Saturday, August 4, 2012
Gatestone Update :: David P. Goldman: Turkey's trade deficit reveals an economy in deep trouble
by David P.
Goldman • Aug 3, 2012 at 10:07 am
I've been hammering away at Turkey's credit
bubble problem for the past eight months: consumer lending is still growing at
a nearly 30% annual rate, after dipping into the teens earlier this year (I am
annualizing the 3-month growth rate). But the trade data just released for June
show a slowing domestic economy.
With the economy clearly slowing, where are all the loans going? The answer
is indicated by the extremely high interest rates charged by Turkish banks:
At 18% interest, consumers have to borrow to pay the interest on previous
loans. In other words Turkish banks are capitalizing interest, and booking
profits on loans that would go sour if they stopped lending additional money to
borrowers to pay the interest. The much-vaunted strength of Turkey's banks
(whose stock prices recovered smartly this year) appears to be an illusion.
The economic outlook isn't good.
From the Financial Times'
Beyond Brics blog:
At first glance, newly released figures for Turkey's foreign trade suggest
the country's economy is holding up well despite the travails of its neighbours
in Europe.
But as ever the devil is in the detail and hidden away in the numbers are
some more uncomfortable indications that darker days lie ahead for the Turkish
economy.
Figures from TUIK, the statistics office, show a 30 per cent reduction in
Turkey's trade deficit, from $10.3bn in June 2011 to $7.2bn in June this year.
Other figures from TIM, the Turkish exporters' association, show exports for
the 12 months to July reaching $142.6bn, a healthy 12.3 per cent up on the
previous twelve months.
Taken together, the two sets of figures could suggest continued success for
Turkey's exporters, while Turkish consumers have reined in their love of
expensive imported goods.
But dig a little deeper…
To begin with, according to TIM's figures for July, Turkish exports for the
month actually fell by 5.5 per cent over July 2011 while both TIM and TUIK show
worrying falls in exports to Turkey's core European markets.
According to TUIK, Turkey's exports to the EU dropped from 48.2 per cent of
the total in June 2011 to only 37.1 per cent this year. TIM's data suggest a
drop from 47.7 per cent in July last year to 40.3 per cent.

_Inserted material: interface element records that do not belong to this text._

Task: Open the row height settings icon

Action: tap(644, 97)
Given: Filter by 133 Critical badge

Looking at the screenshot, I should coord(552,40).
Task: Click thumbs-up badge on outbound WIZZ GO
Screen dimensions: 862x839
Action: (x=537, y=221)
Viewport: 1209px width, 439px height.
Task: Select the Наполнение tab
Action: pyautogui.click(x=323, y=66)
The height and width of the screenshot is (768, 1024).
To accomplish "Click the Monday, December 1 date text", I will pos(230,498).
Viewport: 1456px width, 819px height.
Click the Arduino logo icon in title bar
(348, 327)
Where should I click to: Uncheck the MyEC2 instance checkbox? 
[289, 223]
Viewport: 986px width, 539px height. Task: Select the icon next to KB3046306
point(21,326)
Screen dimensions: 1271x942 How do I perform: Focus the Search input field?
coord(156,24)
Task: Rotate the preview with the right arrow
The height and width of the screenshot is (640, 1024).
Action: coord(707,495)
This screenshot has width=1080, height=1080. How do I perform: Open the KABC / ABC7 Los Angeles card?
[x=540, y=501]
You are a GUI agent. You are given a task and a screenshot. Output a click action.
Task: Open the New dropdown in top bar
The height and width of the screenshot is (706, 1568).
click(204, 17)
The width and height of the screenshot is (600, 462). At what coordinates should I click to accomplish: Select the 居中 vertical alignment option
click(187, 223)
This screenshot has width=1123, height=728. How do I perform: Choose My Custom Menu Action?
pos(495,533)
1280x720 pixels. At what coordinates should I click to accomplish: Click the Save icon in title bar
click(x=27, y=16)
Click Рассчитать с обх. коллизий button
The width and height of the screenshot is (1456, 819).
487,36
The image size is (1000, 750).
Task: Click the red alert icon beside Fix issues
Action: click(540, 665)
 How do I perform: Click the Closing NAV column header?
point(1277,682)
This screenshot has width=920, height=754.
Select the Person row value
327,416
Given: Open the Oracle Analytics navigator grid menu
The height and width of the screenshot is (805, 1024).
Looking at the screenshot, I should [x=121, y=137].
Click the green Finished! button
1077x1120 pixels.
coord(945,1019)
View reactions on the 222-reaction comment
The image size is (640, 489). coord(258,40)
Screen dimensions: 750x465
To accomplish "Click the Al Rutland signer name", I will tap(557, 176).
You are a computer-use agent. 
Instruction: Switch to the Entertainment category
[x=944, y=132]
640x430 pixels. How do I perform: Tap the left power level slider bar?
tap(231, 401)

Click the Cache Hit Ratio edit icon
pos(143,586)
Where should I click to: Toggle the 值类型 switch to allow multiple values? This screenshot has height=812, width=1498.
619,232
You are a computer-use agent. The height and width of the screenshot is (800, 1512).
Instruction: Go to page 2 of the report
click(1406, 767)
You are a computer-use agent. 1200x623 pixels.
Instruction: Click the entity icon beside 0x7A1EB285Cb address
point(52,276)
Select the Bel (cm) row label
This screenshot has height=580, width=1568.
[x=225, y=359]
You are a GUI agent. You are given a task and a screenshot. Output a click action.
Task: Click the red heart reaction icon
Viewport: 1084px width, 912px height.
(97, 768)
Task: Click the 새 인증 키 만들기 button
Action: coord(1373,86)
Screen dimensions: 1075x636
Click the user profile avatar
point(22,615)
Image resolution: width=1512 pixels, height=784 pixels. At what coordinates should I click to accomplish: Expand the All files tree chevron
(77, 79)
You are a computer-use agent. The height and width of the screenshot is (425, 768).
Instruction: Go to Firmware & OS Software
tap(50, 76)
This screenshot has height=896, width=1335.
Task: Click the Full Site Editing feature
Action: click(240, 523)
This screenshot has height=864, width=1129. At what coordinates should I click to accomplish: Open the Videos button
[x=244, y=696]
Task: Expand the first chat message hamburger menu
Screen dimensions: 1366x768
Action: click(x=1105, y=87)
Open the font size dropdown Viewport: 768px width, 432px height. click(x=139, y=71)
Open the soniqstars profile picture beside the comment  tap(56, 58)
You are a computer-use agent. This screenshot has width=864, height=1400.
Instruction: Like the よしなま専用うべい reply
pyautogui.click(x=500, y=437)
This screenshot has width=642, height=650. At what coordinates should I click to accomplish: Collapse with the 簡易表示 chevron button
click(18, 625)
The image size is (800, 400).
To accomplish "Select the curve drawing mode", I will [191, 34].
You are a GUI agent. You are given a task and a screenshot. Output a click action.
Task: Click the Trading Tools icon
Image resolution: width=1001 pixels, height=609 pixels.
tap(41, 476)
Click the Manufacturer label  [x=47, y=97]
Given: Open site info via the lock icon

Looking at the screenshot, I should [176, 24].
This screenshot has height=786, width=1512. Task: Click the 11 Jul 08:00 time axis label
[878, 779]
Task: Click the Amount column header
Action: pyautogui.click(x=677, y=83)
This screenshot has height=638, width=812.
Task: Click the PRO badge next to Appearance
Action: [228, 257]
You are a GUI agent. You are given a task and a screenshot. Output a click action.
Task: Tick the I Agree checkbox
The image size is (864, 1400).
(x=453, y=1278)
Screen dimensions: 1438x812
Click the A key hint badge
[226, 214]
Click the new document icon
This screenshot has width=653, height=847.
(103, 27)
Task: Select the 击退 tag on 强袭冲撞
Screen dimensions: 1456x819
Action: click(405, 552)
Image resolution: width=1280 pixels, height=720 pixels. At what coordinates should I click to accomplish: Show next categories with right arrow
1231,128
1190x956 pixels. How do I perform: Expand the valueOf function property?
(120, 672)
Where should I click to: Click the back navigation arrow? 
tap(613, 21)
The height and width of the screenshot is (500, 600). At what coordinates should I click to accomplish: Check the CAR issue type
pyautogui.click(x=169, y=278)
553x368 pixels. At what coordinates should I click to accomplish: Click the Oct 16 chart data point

According to TIM, the bulk of the fall came in two keys sectors: automotive,
which saw exports in July plunge 22.3 per cent; and ready-to-wear textiles,
where exports in July fell by 12 per cent.
While the two organisations collate their figures in different ways the
outlook is clear: as Europe continues to sneeze, Turkey will catch a cold.
The picture is more worrying when the effect of the weakening euro is taken
into account, an effect which economy minister Zafer Caglayan estimates cost
the country $550m in July alone.
So far so bad. But according to Ozgur Altug, chief economist at Istanbul's
BCG Partners, the real bad news is hidden not in weakening export figures but
in the falling import figures – which helped contribute to fall in the trade
deficit and to a reduction Turkey's current account deficit from $77bn a year
ago to $67bn by the end of May this year.